O artigo 43 do regimento prevê que investigações podem ser conduzidas pelo próprio STF em casos de ataques contra as dependências físicas do tribunal; com a instauração do inquérito, qualquer tipo de conteúdo digital percebido pelos ministros como fake news ou ameaça a seu trabalho passou a poder se enquadrar nesse artigo.
Em 2020, quando o então procurador-geral da República, Augusto Aras, pediu a suspensão do inquérito, o próprio Supremo julgou se poderia ou não manter o controle sobre as investigações. O tribunal tomou decisão favorável a si próprio.
Nos anos seguintes, outros inquéritos foram instaurados com o STF figurando como vítima, acusador e juiz ao mesmo tempo, como o dos atos antidemocráticos, em que os ministros passaram a tratar críticas ao tribunal como ameaças à democracia.
Em 2023, o litígio no aeroporto de Roma acrescentou um novo elemento à crescente confusão de papéis no STF, com um caso de suposta agressão física e ofensa contra Alexandre de Moraes sendo tratado como um ataque ao Estado Democrático de Direito. Os ministros, individualmente, passaram a personificar a democracia.
No caso do aeroporto de Roma, o relator é o ministro Dias Toffoli. No inquérito recente sobre a suposta tentativa de golpe, o STF dá um passo a mais na tendência ao conflito de papéis: entrega ao suposto alvo de um plano de homicídio a relatoria de um julgamento no qual é a vítima.
Como relator do caso, Moraes é o responsável direto por autorizar medidas como prisões e buscas, como as que ocorreram na Operação Contragolpe. Além disso, ao redigir os relatórios, coloca-se na esdrúxula situação de descrever, na condição de magistrado, a sua situação no papel de vítima.
Na decisão que autorizou a Operação Contragolpe, Moraes citou a si mesmo 44 vezes, segundo um levantamento da Folha de S.Paulo.
Moraes ainda foi o responsável, na quinta-feira (21), por comandar o interrogatório do ex-tenente-coronel Mauro Cid, um dos participantes do plano do qual o ministro seria alvo.

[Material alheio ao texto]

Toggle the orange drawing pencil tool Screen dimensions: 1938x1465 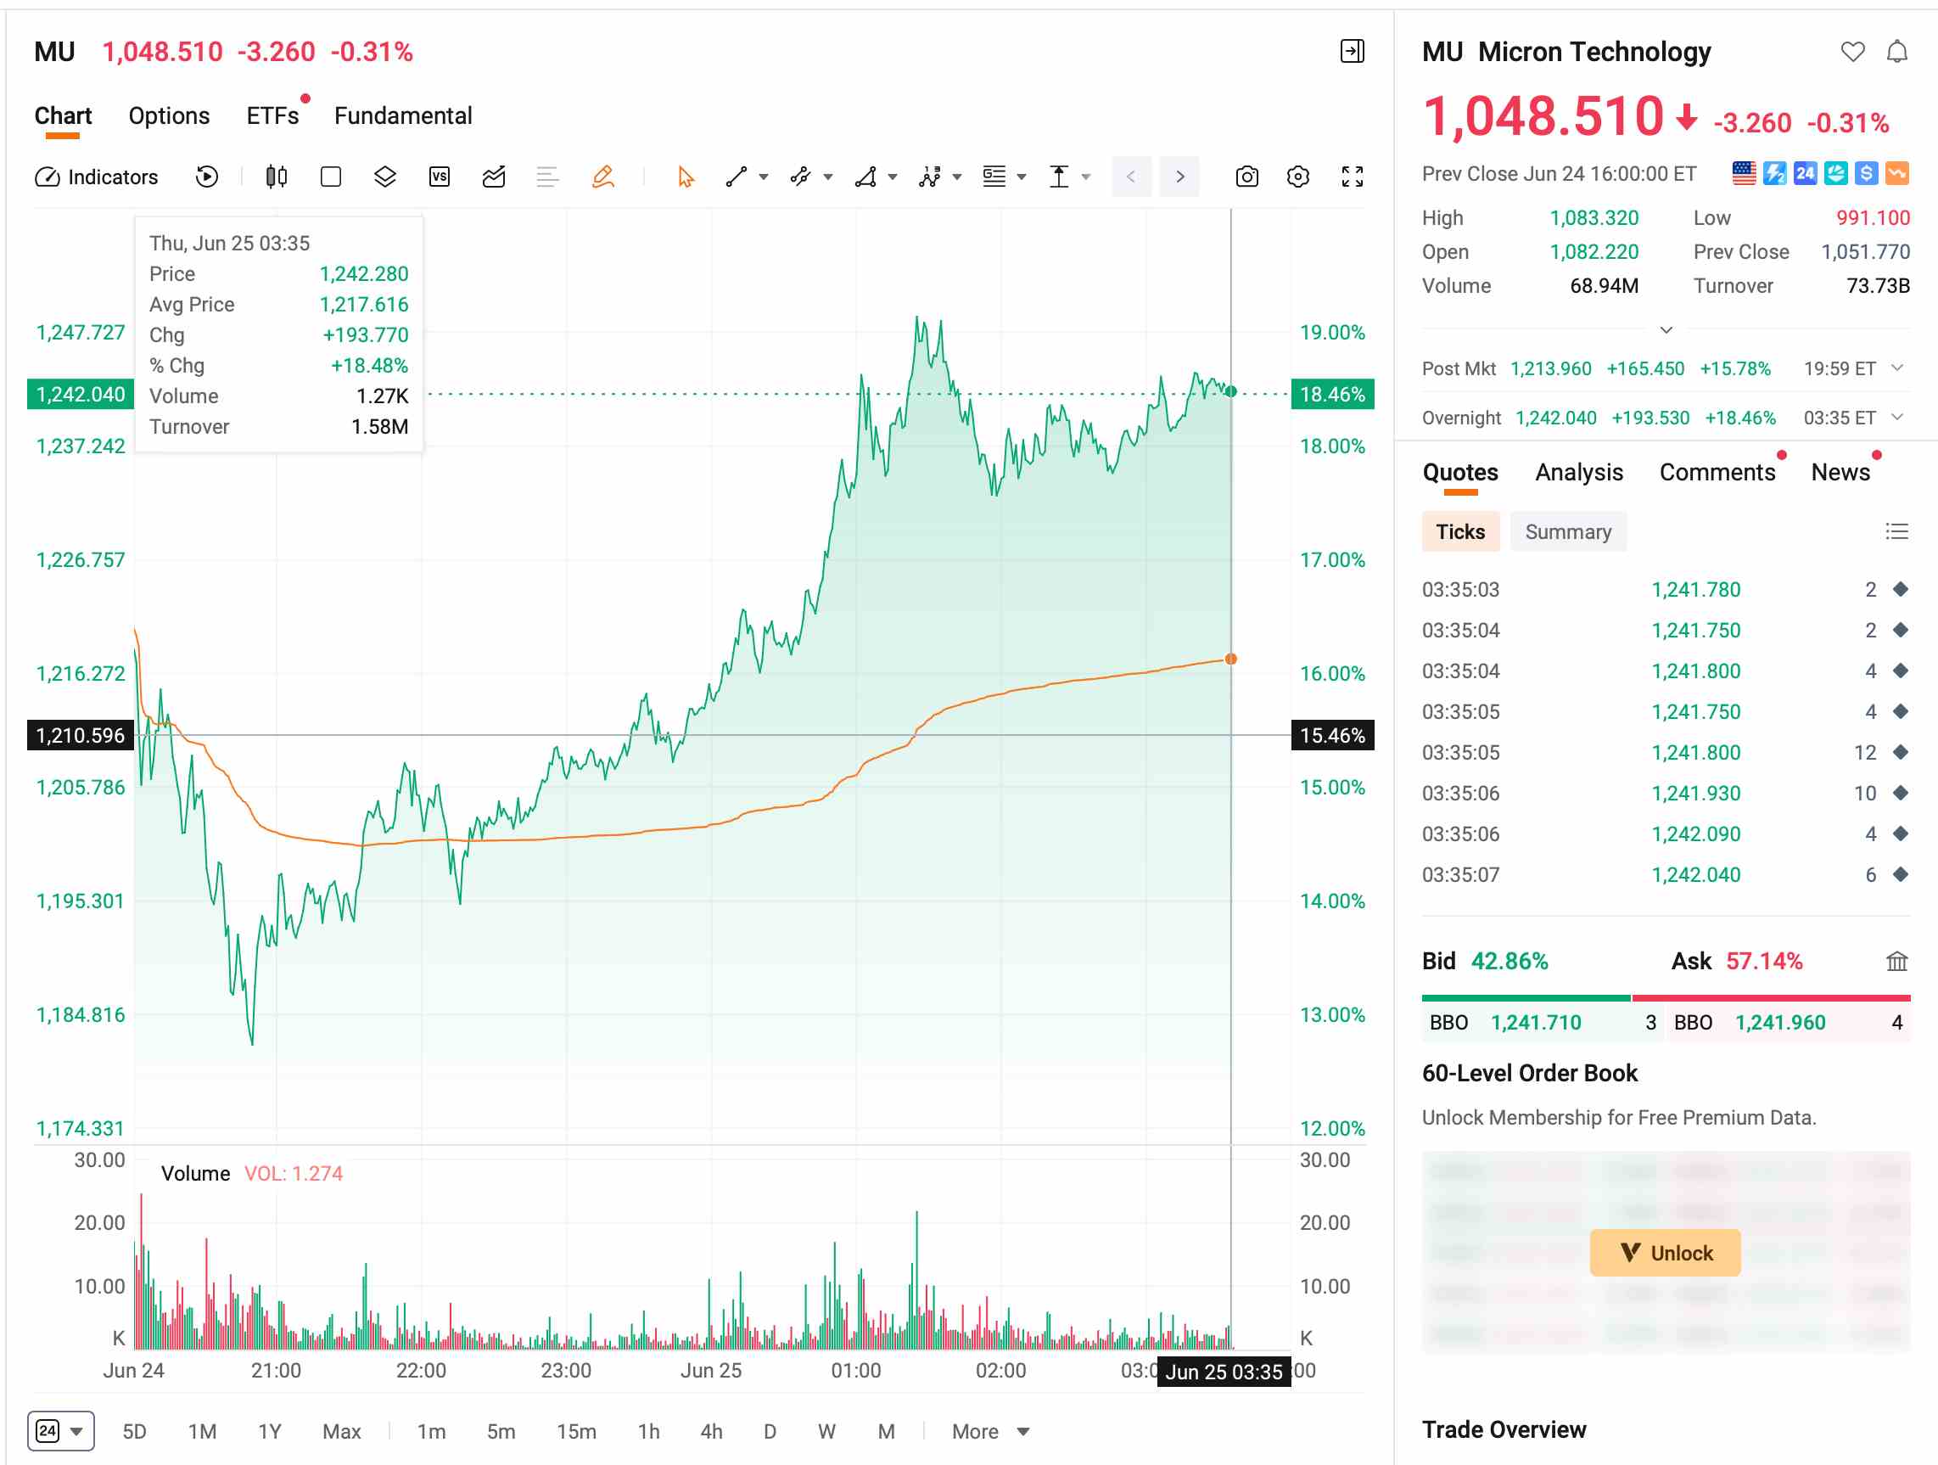(x=603, y=177)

Juristas e parlamentares criticam acúmulo de funções incompatíveis; STF blinda Moraes
Desde a divulgação da decisão que autorizou a Operação Contragolpe, na terça-feira (19), parlamentares de oposição e juristas têm repetido algo evidente ao senso comum: ninguém pode ser considerado um juiz isento de seus próprios algozes, especialmente quando o julgamento envolve um suposto plano de homicídio. A separação dos papéis de vítima e julgador é um pilar de qualquer sistema jurídico que preze pela imparcialidade.
"Se a hipótese de suspeita de crime envolve homicídio, a pretensa vítima jamais pode figurar como juiz do caso", afirmou o jurista Fabrício Rebelo via X.

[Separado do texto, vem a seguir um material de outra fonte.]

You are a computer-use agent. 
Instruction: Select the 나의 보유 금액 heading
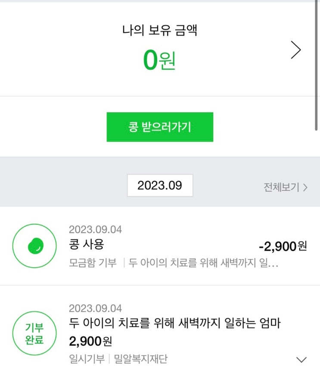tap(160, 31)
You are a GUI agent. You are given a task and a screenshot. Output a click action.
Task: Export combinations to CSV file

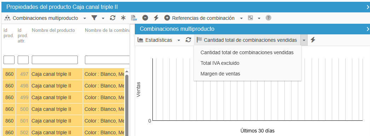134,18
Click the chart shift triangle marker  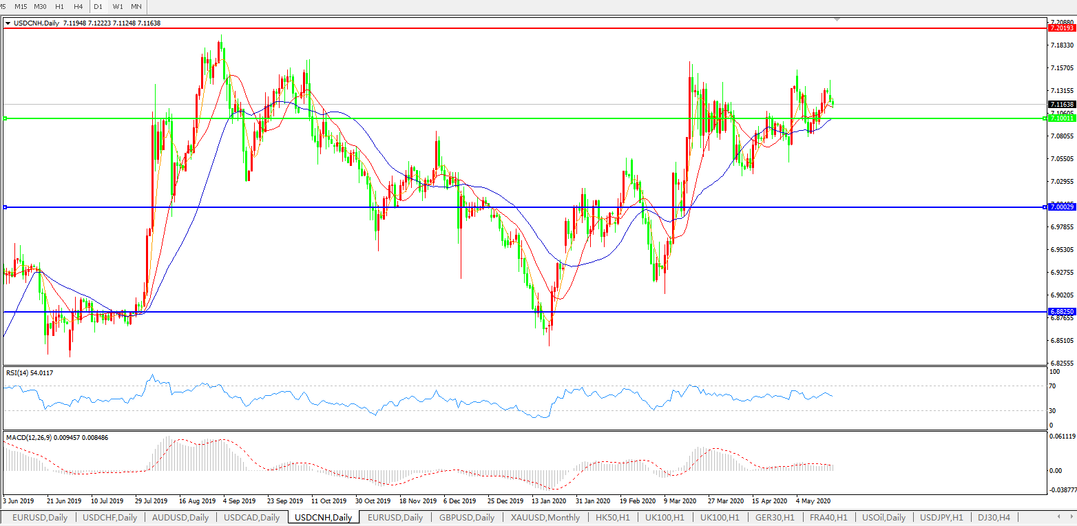(x=837, y=19)
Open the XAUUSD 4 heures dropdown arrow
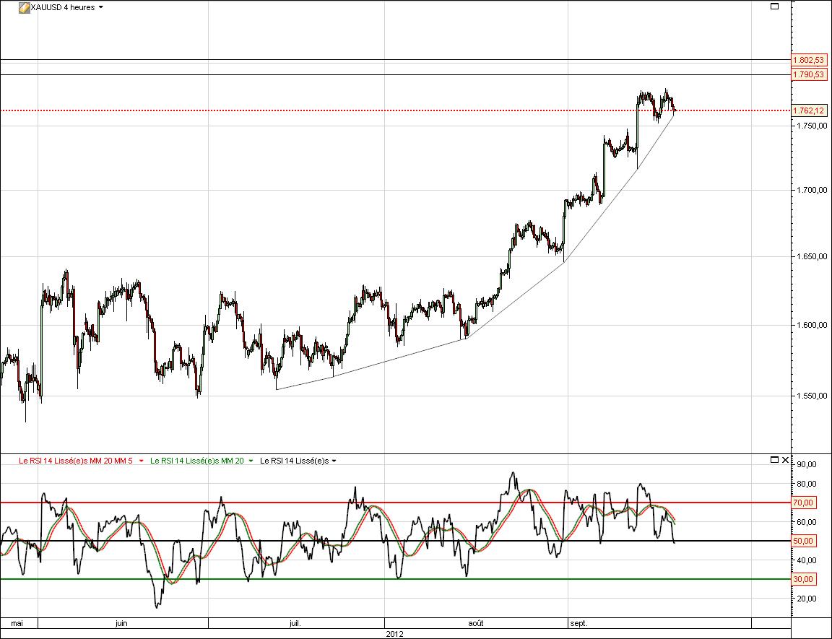Viewport: 832px width, 639px height. (x=100, y=7)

O senso comum deve sair derrotado mais uma vez no STF: Moraes já começou a ser blindado novamente por seus colegas, com Gilmar Mendes classificando como "absurda", na quinta-feira (21), a hipótese de afastar Moraes do caso.
"Isso não faz nenhum sentido, porque desde sempre o ministro Moraes tem sido o relator desse processo. E, por isso, passou a ser vítima desses ataques", afirmou Gilmar.

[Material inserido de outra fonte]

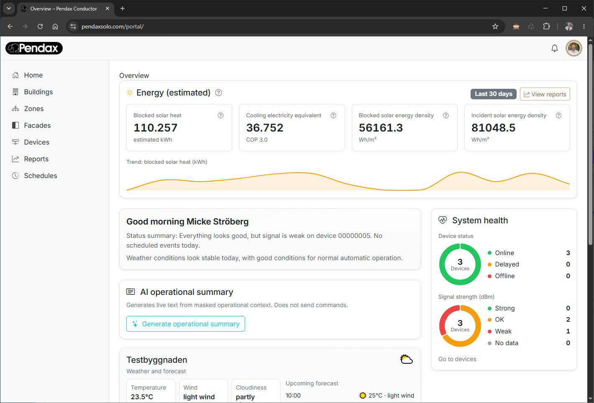Click the page vertical scrollbar
This screenshot has width=594, height=403.
click(590, 142)

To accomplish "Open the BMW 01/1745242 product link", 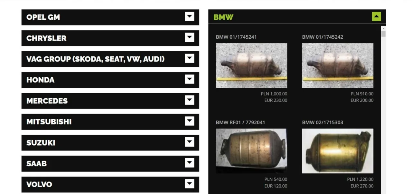I will [x=323, y=37].
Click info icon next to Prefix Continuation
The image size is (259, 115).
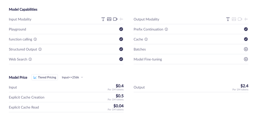[166, 29]
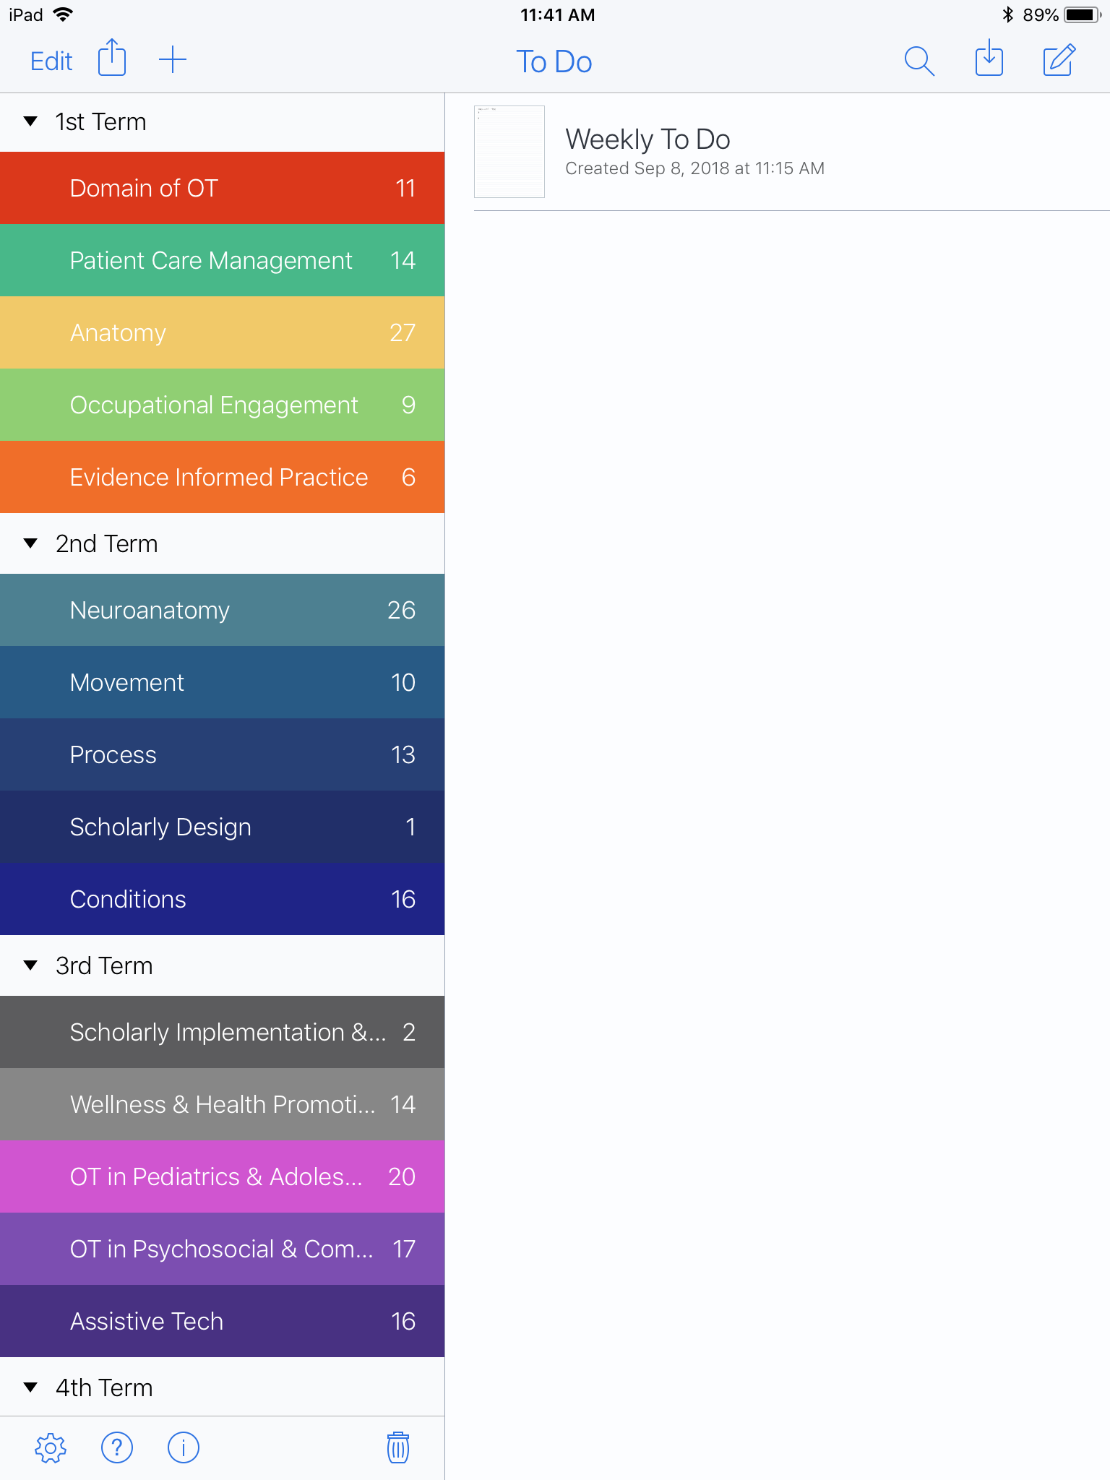Open the trash bin icon
The width and height of the screenshot is (1110, 1480).
(x=398, y=1447)
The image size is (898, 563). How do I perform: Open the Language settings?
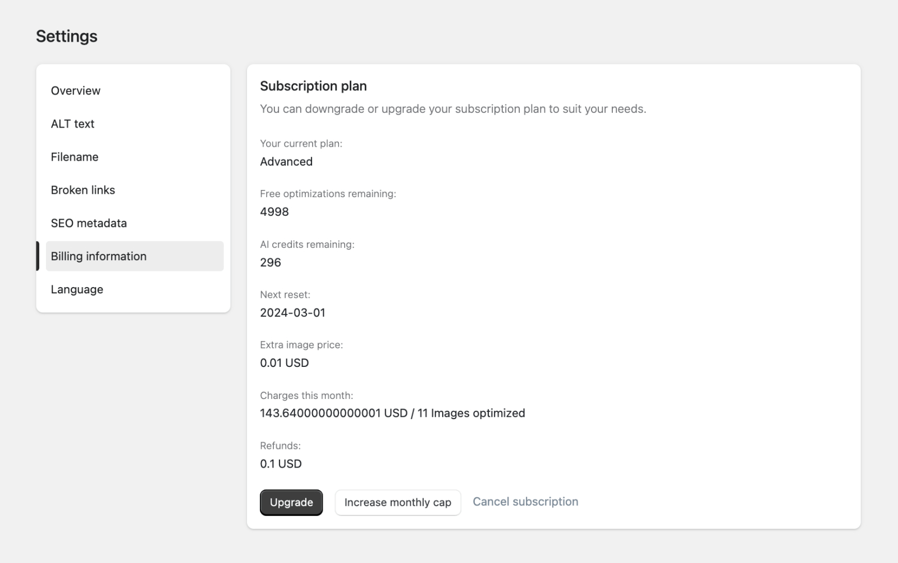pyautogui.click(x=76, y=289)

Deltan Dallagnol, ex-deputado federal e mestre em Direito pela Harvard Law School, criticou a declaração de Gilmar em sua conta no X. "Absurdo é juiz confessar que é vítima do crime e ainda assim se achar no direito de julgar seus próprios algozes. Em uma democracia, ninguém pode ser juiz de seu próprio caso, mas na democracia suprema em lua de mel com o governo Lula os ministros podem tudo", disse.
Para o jurista André Marsiglia, toda a discussão sobre a suposta tentativa de golpe se torna secundária diante do grave abuso processual. "Se o Direito ainda vale, antes, o esforço deveria ser explicar vítima e juiz serem o mesmo e a competência jurídica do STF. Isso errado, tudo decorrente disso é errado", disse via X.
A tentativa de Gilmar Mendes de blindar Moraes segue o padrão do STF em outros casos envolvendo abusos do ministro. Em agosto, por exemplo, quando o caso do gabinete paralelo que Moraes criou no Tribunal Superior Eleitoral (TSE) para produzir relatórios contra seus desafetos veio à tona, o presidente do STF, Luís Roberto Barroso, classificou a situação como "tempestade fictícia".